In France, one of Europe's largest retail chains, Carrefour, will participate in the program. The first U.S. retailer will be announced soon, and Szaky says it will be a company of similar scale. Eventually, the plan is for customers to be able to buy products and drop off the containers in stores.
Some of the products will cost 10 to 15 percent more than usual in addition to the deposit, but many will be on par with their regular prices. Customers get their deposit back once the containers are returned, and they aren't responsible for wear and tear.
This initial pilot run will determine both consumers' appetites for this kind of system as well as how feasible it is and whether the containers last as long as expected. The plan is to roll Loop out in more markets by the end of the year.
Szaky thinks customers won't merely get used to the system--he suspects they'll appreciate the benefits that come with containers that are built to last 100 uses or more. The Clorox wipes receptacle, for example, looks nicer and keeps wipes wet longer. The Häagen-Dazs container has two walls of stainless steel that keep ice cream frozen for hours. "It's such a departure from a coated paper box," he says.
Szaky co-founded TerraCycle while a student at Princeton in 2002. Its initial product was fertilizer made from worm waste and packaged in reused soda bottles. The startup won several competitions and soon muscled its way into retail stores like Home Depot.
Today, the Trenton-based company has 260 employees and several revenue models, all built around principles of extreme sustainability. One arm of the company, which operates in 21 countries, entails recycling products that usually get sent to landfills.
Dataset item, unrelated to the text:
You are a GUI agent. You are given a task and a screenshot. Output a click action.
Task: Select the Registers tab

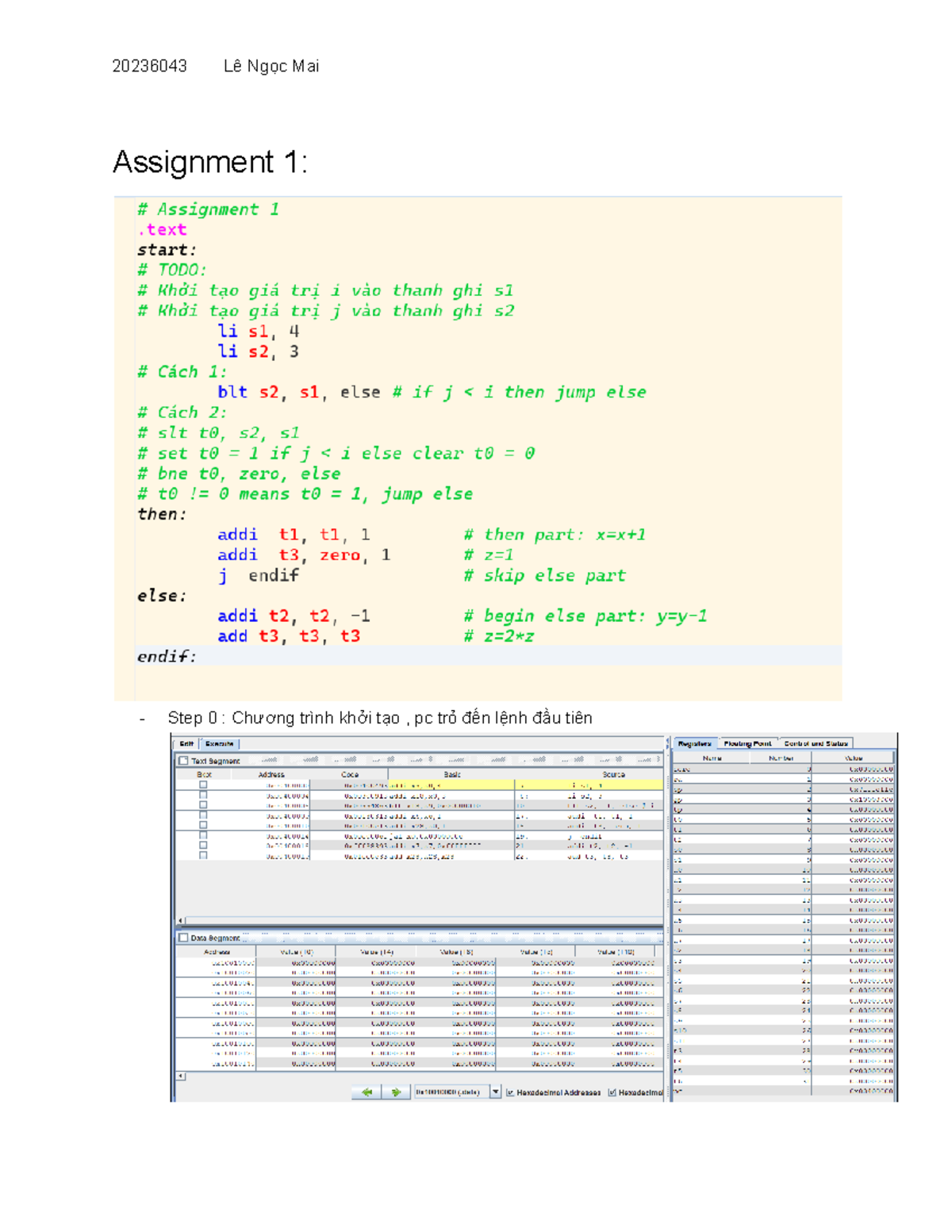click(694, 743)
Few items are off limits: Used chewing gum gets turned into plastic; soiled diapers are sterilized, separated into their fluffy and plastic parts, and turned into new products; cigarette butts can be turned into park benches or, appropriately, ashtrays.
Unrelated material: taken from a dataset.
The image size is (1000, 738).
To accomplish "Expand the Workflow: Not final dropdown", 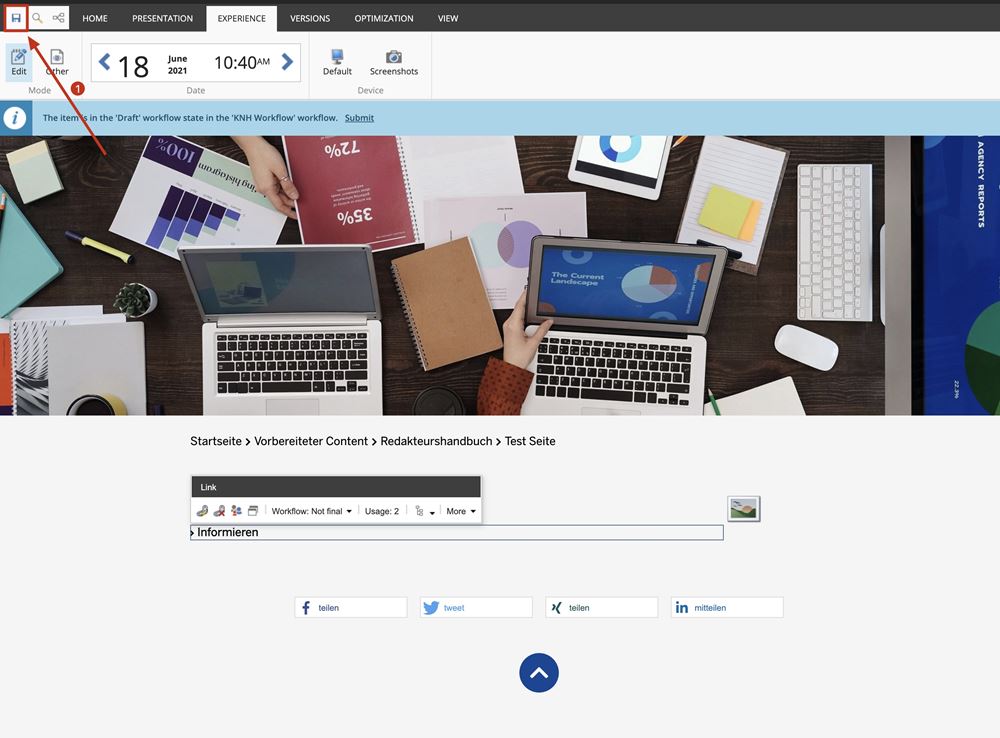I will (x=311, y=511).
Those programs, through which TerraCycle partners with companies like P&G, helped lay the foundation for the Loop system. "These relationships took time," Szaky says. "We've been working with these companies for a very long time, for 15 years in some cases. So we've built up a lot of credibility."
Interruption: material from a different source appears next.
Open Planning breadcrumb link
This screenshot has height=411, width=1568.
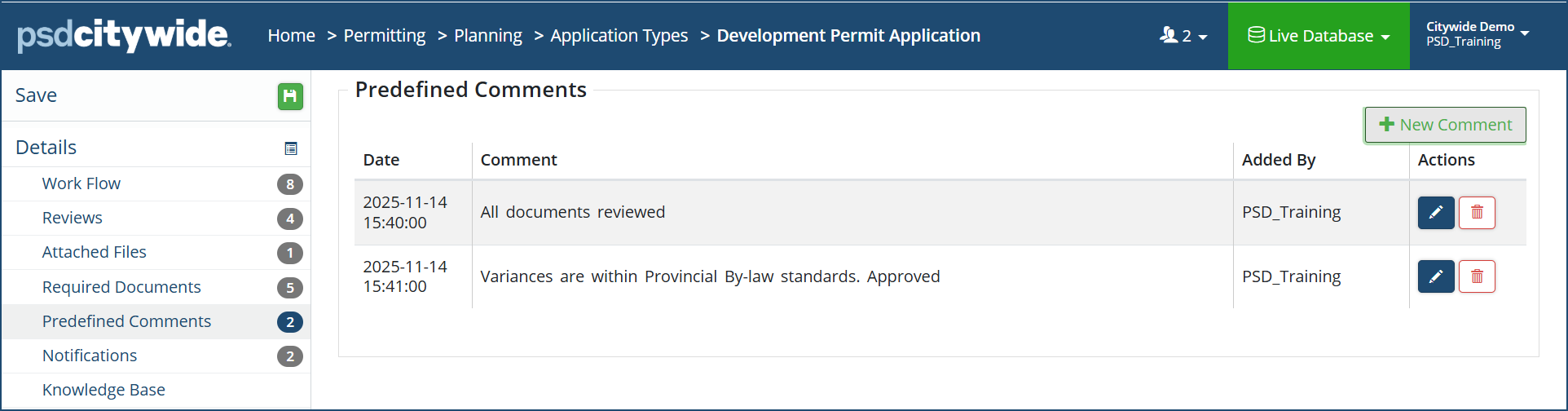[x=487, y=36]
TerraCycle isn't the first company to attempt refillable packaging. Some brands, like makeup firm Kjaer Weis, have rolled out their own products in reusable containers. Food cooperatives like Brooklyn's the Wally Shop deliver groceries in reusable containers and bags. But the Loop system appears to be the largest of its kind.
Time will tell how widely it's adopted. "In a perfect world, I love it," says Mitch Hedlund, executive director of Recycle Across America, a nonprofit with the goal of revamping U.S. recycling programs. "Whether it will scale up to the impact they're looking for--that's the biggest question." Hedlund fears that Loop risks becoming a niche program for passionate environmentalists--those living in what she calls the "green bubble."
"The reality is there's a huge percentage of the population who are going to the store looking for convenience and the best deal," she says. "If it can reach critical mass, then I think it's a great solution."
For its part, TerraCycle pulled in nearly $33 million in revenue in 2018, up from $24 million the previous year. Szaky expects that number to jump again this year, thanks to Loop. The company appeared on Inc.'s list of the fastest-growing private companies four consecutive years from 2009 to 2012.
Talking numbers like these reminds Szaky of the company's earliest days, around the time he took an economics class in college. The entrepreneur recalls being taught the Friedman theory that the sole purpose of a company is to deliver profit to shareholders.
"That just took the wind out of my sails," he says. "Yes, you want your company to be profitable so you know it has a future. But I think the purpose of a business is what it does--what service it provides, what product it makes, how it helps people, society, planet. I wanted to create a business that puts those things first."